***** TASK DATA
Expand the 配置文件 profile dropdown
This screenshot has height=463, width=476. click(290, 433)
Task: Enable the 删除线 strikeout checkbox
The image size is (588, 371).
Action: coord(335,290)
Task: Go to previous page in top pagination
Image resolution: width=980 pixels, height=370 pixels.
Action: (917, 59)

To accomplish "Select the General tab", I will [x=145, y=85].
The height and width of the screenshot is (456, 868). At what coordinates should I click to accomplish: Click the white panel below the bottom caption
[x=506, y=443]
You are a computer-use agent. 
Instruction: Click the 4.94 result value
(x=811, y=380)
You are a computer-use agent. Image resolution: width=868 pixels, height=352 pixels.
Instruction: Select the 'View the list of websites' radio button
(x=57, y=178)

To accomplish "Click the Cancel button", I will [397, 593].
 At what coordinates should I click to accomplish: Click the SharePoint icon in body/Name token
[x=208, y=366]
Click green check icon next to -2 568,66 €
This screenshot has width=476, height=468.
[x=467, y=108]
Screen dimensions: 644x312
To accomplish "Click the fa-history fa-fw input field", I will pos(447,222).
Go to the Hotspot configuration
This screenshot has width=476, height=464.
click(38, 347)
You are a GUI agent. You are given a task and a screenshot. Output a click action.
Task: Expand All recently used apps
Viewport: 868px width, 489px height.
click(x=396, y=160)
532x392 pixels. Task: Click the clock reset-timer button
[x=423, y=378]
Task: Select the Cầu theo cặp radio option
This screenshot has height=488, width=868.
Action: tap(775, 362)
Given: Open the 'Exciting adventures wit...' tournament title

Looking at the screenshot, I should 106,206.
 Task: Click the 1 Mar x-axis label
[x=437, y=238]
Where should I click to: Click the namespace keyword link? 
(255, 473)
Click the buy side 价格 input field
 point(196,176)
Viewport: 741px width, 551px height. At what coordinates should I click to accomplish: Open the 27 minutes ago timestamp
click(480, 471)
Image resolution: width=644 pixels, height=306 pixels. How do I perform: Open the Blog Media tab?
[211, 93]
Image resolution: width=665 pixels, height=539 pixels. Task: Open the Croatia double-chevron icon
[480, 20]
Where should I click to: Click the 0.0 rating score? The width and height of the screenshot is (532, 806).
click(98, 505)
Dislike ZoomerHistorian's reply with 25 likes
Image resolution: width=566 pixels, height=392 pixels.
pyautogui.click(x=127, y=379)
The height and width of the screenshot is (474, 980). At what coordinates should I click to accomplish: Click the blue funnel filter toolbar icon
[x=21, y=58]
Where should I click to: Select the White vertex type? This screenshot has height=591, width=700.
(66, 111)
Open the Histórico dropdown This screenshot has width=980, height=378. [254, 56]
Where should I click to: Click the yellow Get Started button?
**********
*WORK ITEM:* Say how many lines of the entries hold the string "agent". Nothing but the number should be given.

*EXPECTED ANSWER:* 3